[Dataset entries]
■ ■ ■
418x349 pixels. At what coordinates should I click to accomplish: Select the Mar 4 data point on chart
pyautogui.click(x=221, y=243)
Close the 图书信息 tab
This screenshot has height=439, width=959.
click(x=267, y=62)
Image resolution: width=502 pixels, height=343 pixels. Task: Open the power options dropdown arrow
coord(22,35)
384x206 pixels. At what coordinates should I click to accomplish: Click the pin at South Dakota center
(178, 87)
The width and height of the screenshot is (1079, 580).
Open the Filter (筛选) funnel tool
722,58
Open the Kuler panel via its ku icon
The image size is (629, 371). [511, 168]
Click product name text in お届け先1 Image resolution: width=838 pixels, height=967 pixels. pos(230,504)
■ ■ ■
--- What to do ---
When you reply, retype each line exactly as it appears above.

--- Output of the exercise ---
418x349 pixels. At what coordinates should I click to accomplish: Select the Mar 4 data point on chart
pyautogui.click(x=221, y=243)
Close the 图书信息 tab
This screenshot has height=439, width=959.
click(x=267, y=62)
Image resolution: width=502 pixels, height=343 pixels. Task: Open the power options dropdown arrow
coord(22,35)
384x206 pixels. At what coordinates should I click to accomplish: Click the pin at South Dakota center
(178, 87)
The width and height of the screenshot is (1079, 580).
Open the Filter (筛选) funnel tool
722,58
Open the Kuler panel via its ku icon
The image size is (629, 371). [511, 168]
Click product name text in お届け先1 Image resolution: width=838 pixels, height=967 pixels. pos(230,504)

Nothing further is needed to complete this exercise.